The Art of Insurgency

By John Narayan Parajuli

In the last nine years Maoists have run a relatively successful guerilla campaign against the state. The speed with which the rebels expanded their influence over the territory and their ability to influence events is astonishing. A small group of ragtag rebels operating in the remote Midwest in 1996 barely made news: Now there’s hardly any other news but the Maoists. So what exactly is guerilla warfare? What are the chances of success for a counter-insurgency operation, and what do the security forces need to do?

Guerilla warfare
Guerilla warfare is, traditionally, the response of a small indigenous group combating a powerful force, such as a state or an occupying power. It is asymmetric warfare, unlike most formally declared conflicts. Guerilla warfare involves mobile, small and flexible units, fighting without a distinct front line. Though most insurgencies never achieve much, except death and destruction, two prime examples from the 20th century show that they can actually win. Mao Zedong and Ernesto Che Guevara, a Cuban revolutionary of Argentine origin, were spectacularly successful using the tactics. Mao ran a successful guerilla war against the Kuomintang government in China and replaced it with communist rule in 1949. Che helped Fidel Castro overthrow the dictator Batista in Cuba and to found a communist state in 1959.
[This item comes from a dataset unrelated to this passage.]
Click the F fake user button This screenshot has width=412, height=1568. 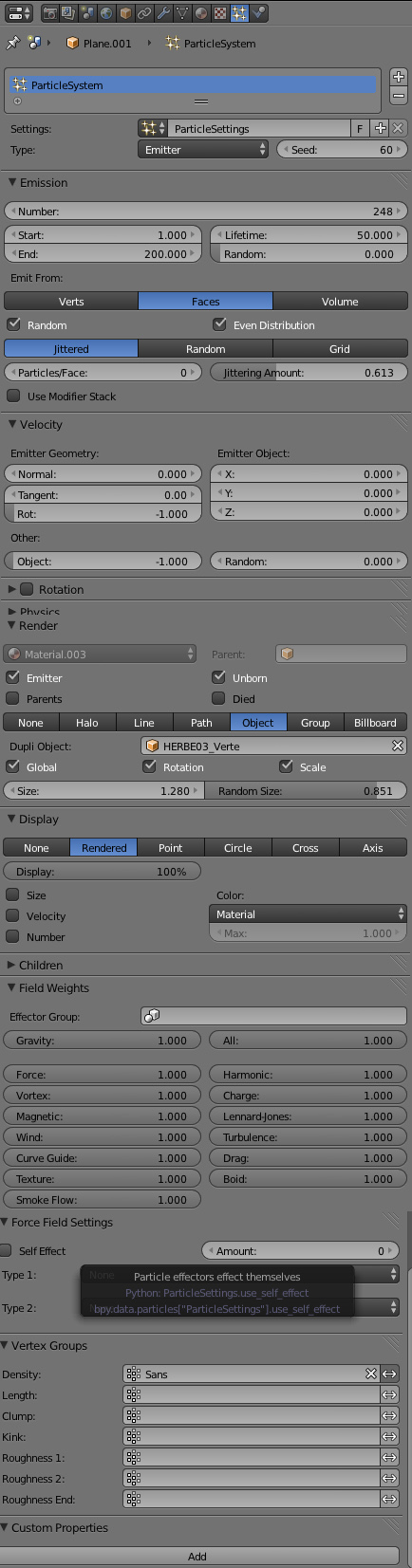(x=360, y=128)
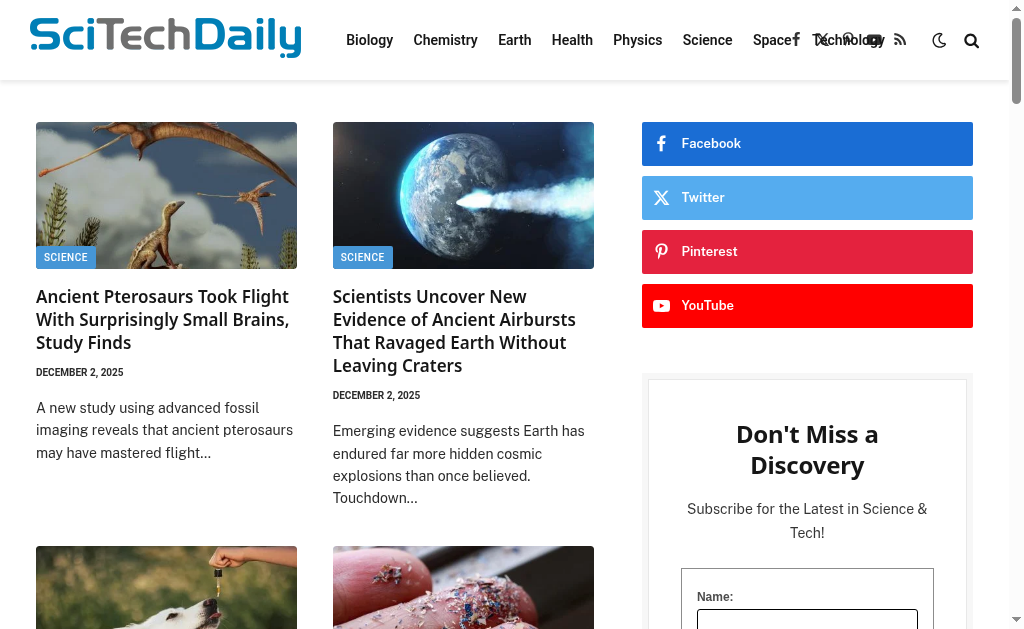Go to the SciTechDaily home logo
This screenshot has width=1024, height=629.
pyautogui.click(x=166, y=37)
Ambush and sabotage are typical tactics of guerilla warfare; the aim is ultimately to destabilize the state by means of a prolonged, low-level confrontation. The Nepali Maoists have adopted the same tactics.
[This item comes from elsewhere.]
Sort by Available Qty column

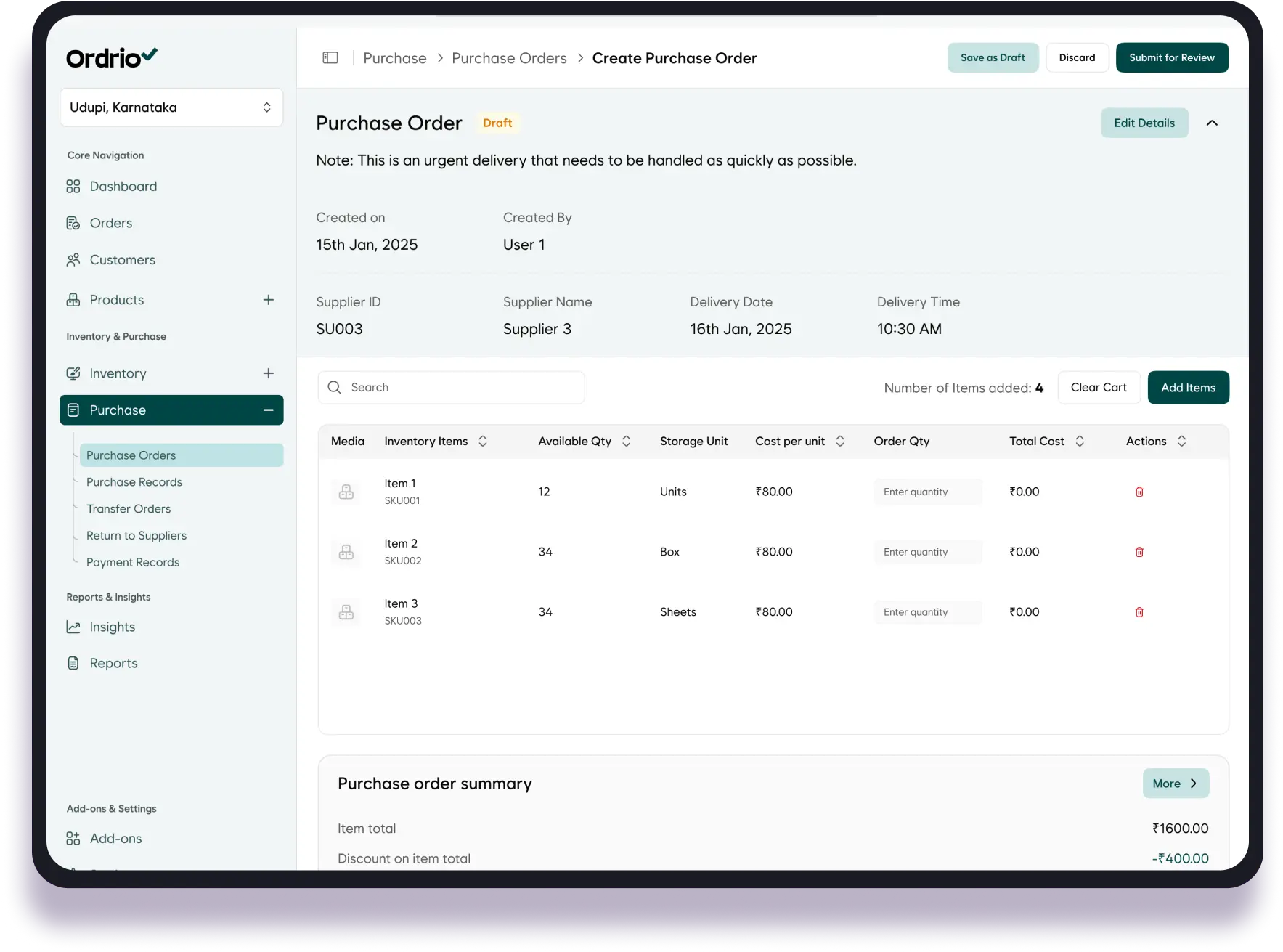pyautogui.click(x=627, y=442)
At the beginning of the insurgency in 1996, progress for the Maoists was slow but still steady. The Maoists, following the Chinese leader’s strategy, declared their struggle a “people’s war.” At the beginning they attached great importance to winning the “hearts and minds” of the people to establish base areas. At the same time they found terror an indispensable tool to command obedience from the residents of the same base areas.

Maoists in action
The Maoists moved to a full-fledged guerrilla war in November 2001, with a major offensive against police stations and military posts. Professor Thomas A. Marks, a military strategist at U.S. Army War College Strategic Studies Institute at Carlisle, Pennsylvania, describes the warfare scheme of Nepali Maoists in the following words: “Terror facilitates or establishes the ‘space’ necessary for the insurgent political campaign eliminating societal rallying points [creating a vacuum.]”

As the Police responds to the new situation the Maoists would attack the Police in guerrilla actions with small patrols—as a consequence they retreat and consolidate their forces, exposing larger swaths of the population to insurgent domination, according to Professor Marks.

Much to the rebels’ delight security forces overreacted, causing human rights violations. The government attempted a crack down on the Maoist activities twice. Operation Romeo (1997/98) investigated and arrested suspected Maoists. Operation Kilo Sierra (1998/99) was a search-and-arrest campaign in the Midwest. This caused the state forces to lose the hearts and minds of villagers, which the Maoists cleverly exploited. From the beginning, the Maoists appear to have successfully translated their thinking into action.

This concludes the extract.